D’autres traits du discours participent à la métaphore d’enfantement. Au v. 19, on a l’étonnant pléonasme, déjà mentionné (soutenu par l’allitération « apoka / apek / apoka »), « l’expectative (ἀποκαραδοκία) de Création aspire (ἀπεκδέχεται) au dévoilement (ἀποκάλυψιν) des fils », littéralement : « l’attente de Création tend le cou », comme peut le faire une parturiente ou une sage-femme qui désire voir enfin l’enfant. Si l’obscur v. 20 est effectivement une allusion à Adam et Ève, on peut se rappeler le constat énoncé par Dieu à Ève, femme-vie : « Le Seigneur Dieu dit ensuite à la femme : “Pour multiplier, je multiplierai tes gémissements (στεναγμόν) et tes douleurs ; tu enfanteras des enfants (τέξῃ τέκνα) dans les douleurs. […]” » (Gn 3,16 LXX ; voir Lawson 1994, 562 ; Tsumura 1994)[15]. Enfin, la triple reprise de « cogémir » (Création), « gémir » (nous) et « gémissement » (Souffle divin) vient souligner le travail commun de « l’équipe » d’enfantement. On sait que l’exercice de respiration est crucial lors de l’accouchement pour aider la délivrance. Or, même l’ἀπολύτρωσις τοῦ σώματος (v. 23) — généralement traduite par « rachat du corps » dans le contexte de la manumission d’un esclave, au 1er siècle — s’avère en consonance avec la métaphore somatique de l’enfantement, d’où la traduction : « délivrance de notre corps ».

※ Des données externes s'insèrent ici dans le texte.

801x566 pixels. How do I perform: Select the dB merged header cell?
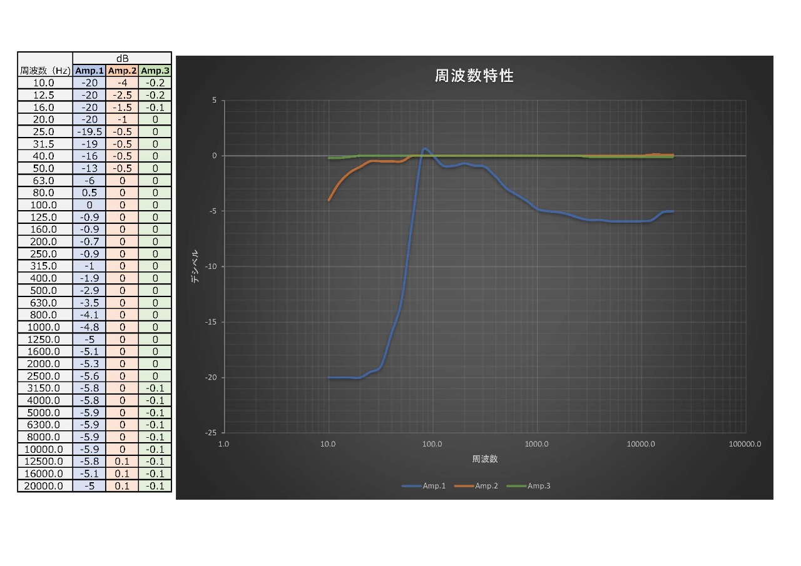tap(122, 59)
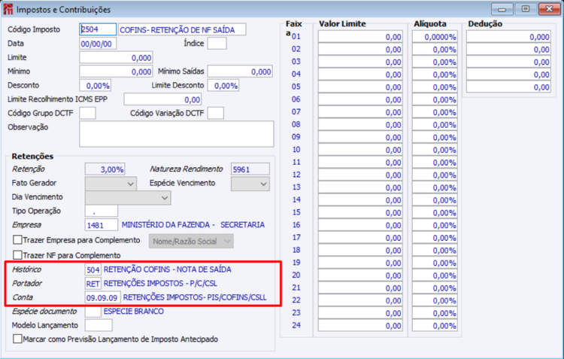Open the Nome/Razão Social combo box
The width and height of the screenshot is (564, 359).
191,242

2. Recevoir Rm 8,18-30 aujourd’hui ?

Nous sommes aux prises avec un récit prémoderne, apocalyptique et eschatologique. En un mot : un mythe. Comment recevoir le langage mythique aujourd’hui ? « Comment un exégète du XXIe siècle, qui est à la fois marqué par le paradigme scientifique de la modernité et par une longue tradition d’interprétation des textes bibliques, traite-t-il des textes qui, par l’étrangeté des représentations utilisées, résistent à toute tentative d’appropriation hâtive ? » (Dettwiler 2003, 145). Dans quelques articles suggestifs, Jean-Daniel Causse (Causse 2003 ; 2007a ; 2007b) a présenté quatre manières dont on a tenté, depuis le XIXe siècle, de répondre à cette question. Je les étiquette à l’aide des verbes : démythifier, démythologiser, habiter le mythe, écouter l’énonciation du mythe. Après les avoir décrits rapidement, je les appliquerai à Rm 8.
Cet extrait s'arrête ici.